La Suisse romande traverse une période d’instabilité économique brutale. Les prévisions placent la croissance du PIB régional à 0,9% en 2026 si les droits de douane restent en place, soit une baisse marquée par rapport aux 1,6% estimés précédemment. Cette chute reflète un changement radical dans le contexte commercial global, loin de la stabilité promise par les institutions.
Des taxes sans précédent qui fragilisent les régions
Depuis l’instauration de nouvelles taxes douanières par l’administration américaine, l’économie suisse et particulièrement celle des cantons romands se trouve confrontée à des défis majeurs. Mais ces chiffres dissimulent une réalité encore plus complexe : les taxes douanières sur les exportations suisses vers l’Amérique varient entre 17,7% et 34%, bien au-delà de la moyenne nationale suisse de 19,3%. Cette disparité géographique révèle comment les chocs externes façonnent les inégalités régionales.

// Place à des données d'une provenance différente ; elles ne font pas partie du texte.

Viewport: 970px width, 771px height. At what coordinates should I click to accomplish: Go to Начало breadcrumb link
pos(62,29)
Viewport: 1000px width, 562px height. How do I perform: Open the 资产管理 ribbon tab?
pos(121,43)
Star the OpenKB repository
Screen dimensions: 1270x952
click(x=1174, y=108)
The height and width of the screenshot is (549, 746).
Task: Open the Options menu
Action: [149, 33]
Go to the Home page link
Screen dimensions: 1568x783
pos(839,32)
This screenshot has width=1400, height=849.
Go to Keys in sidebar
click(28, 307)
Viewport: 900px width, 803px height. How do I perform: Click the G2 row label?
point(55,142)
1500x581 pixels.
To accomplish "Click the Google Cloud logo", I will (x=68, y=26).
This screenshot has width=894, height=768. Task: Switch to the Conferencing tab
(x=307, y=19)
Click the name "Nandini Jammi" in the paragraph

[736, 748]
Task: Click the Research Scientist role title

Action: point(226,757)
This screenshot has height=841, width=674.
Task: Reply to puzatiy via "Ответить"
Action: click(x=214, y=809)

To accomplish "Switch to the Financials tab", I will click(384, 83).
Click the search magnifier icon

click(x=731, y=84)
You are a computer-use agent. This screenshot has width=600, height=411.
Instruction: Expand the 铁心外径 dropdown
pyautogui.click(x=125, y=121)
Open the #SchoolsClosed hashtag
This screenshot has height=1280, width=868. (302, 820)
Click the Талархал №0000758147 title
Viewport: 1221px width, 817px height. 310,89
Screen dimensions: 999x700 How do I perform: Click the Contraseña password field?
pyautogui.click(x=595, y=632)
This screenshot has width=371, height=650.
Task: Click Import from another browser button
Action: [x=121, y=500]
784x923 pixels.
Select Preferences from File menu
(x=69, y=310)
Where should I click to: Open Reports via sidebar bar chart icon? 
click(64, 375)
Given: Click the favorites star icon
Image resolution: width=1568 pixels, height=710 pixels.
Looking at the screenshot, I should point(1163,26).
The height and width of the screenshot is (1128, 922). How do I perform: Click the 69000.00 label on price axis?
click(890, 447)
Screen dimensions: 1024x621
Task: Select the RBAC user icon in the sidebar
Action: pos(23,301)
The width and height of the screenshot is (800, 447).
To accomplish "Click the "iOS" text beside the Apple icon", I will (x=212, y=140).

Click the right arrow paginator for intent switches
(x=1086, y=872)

L’horlogerie, la pharmacie et les machines constituent les secteurs d’exportation majeurs de Suisse romande. L’industrie horlogère, l’industrie pharmaceutique et les machines sont les plus affectées par ces hausses. Or, ces secteurs sont au cœur de l’emploi qualifié dans des régions comme Vaud, Neuchâtel et le Jura. Un ralentissement de l’export signifie des menaces concrètes sur l’emploi et la stabilité des collectivités locales.
Quand la fragilité des modèles économiques se révèle
Cette crise des tarifs douaniers expose une vulnérabilité fondamentale du modèle économique helvétique : une dépendance accrue aux marchés externes et une exposition directe aux soubresauts de la politique américaine. Les entreprises et autorités suisses se battent pour trouver des solutions et limiter les dégâts sur une économie déjà fragilisée par la crise sanitaire.
Parallèlement, les prévisions suisses globales tablent sur une croissance de 0,9% en 2026, suivie d’une progression de 1,6% en 2027, ce qui reste historiquement faible. Ces perspectives résument l’impasse : une reprise molle et incertaine, avec des inégalités qui se creusent entre régions et secteurs.
La Suisse romande, loin du mythe de la stabilité éternelle, se confronte à une réalité que les gouvernants tardent à admettre. Les solutions existent, mais elles exigent une volonté politique de rééquilibrer l’économie vers plus de résilience interne et moins de dépendance aux volatilités externes. Attendre que Trump change d’avis n’est pas un plan.